Não se discute aqui o direito à personalidade e à privacidade de cada um. Verdadeiramente não se pode atentar contra tais princípios da dignidade humana, mas também há que se colocar na balança o valor da dignidade que cada um se impõe. Já diz a máxima que quem não se respeita não pode exigir respeito de ninguém. E digo mais: a honra de cada do indivíduo não está estampada na sua feição nem encoberta nas suas partes íntimas, mas na sua conduta.

Vejo o conceito de partes íntimas pelo aspecto moral da pessoa, e não enquanto localização corporal no indivíduo. Uma pessoa que valoriza sua reputação, que se respeita física e socialmente, que não vive se entregando aos apelos sexuais nem se oferecendo a um e a outro, não faz do seu corpo um comércio, esta sim poderá dizer que possui valiosa intimidade, honradez na privacidade corporal e zelo por suas partes íntimas.

Comumente se diz que as partes íntimas são aquelas estruturas corporais onde estão localizados os órgãos genitais, as nádegas, os seios, enfim, as zonas erógenas. Partes porque fazem parte do corpo, e íntimas porque nelas se escondem as ditas vergonhas, a sexualidade, a erotização e outros valores somente consignados por cada um. Então, nestas partes íntimas residiriam os aspectos moralizantes, castos e personalizantes da sexualidade corporal nas pessoas.

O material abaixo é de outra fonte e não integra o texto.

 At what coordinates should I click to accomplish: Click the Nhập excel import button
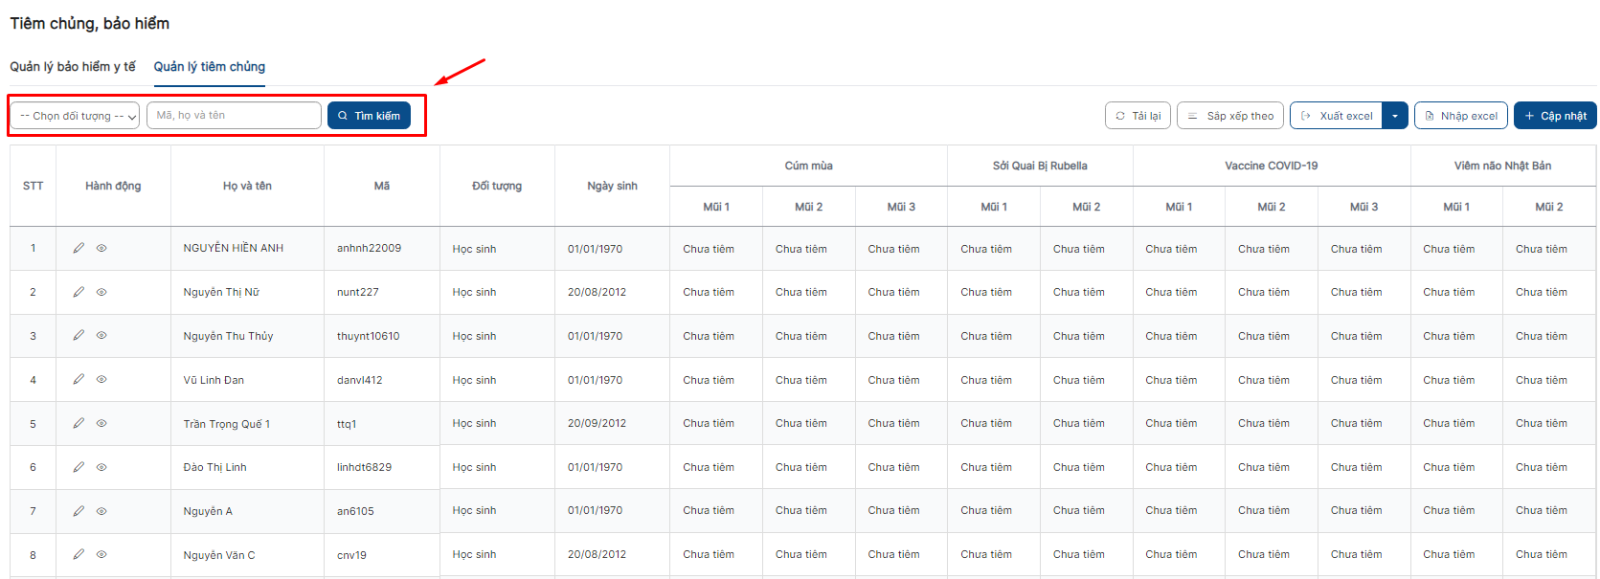coord(1461,116)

Os dicionários definem íntimo como sendo aquilo que é de dentro, da essência de cada um, do interior das pessoas; a parte mais interna em cada um; o que tem e ao qual se tem uma afeição muito forte; o que é inteiramente privado. Nesta última acepção é que se deve realmente buscar o real entendimento sobre o que sejam partes íntimas.

Foi dito, então, que íntimo é o inteiramente privado, e o privado consistindo no que pertence a cada um, podendo dispor do modo que desejar. Então, a genitália, a nádega e os seios, que são as partes íntimas mais consideradas, seriam de estrutura e conteúdo privativo e sobre as quais somente ao seu dono ou sua dona caberia dispor ou dar destinação. Contudo, como já afirmado, privado à medida que a pessoa se priva da exposição demasiadamente sexualizada, pornográfica, desrespeitosa à moral e aos bons costumes.

Portanto, creio que muita gente há muito que se privou de suas partes íntimas, de sua intimidade sexual, de seu poder atrativo corporal. O que resta no corpo é tão público que até banheiro público é mais privado.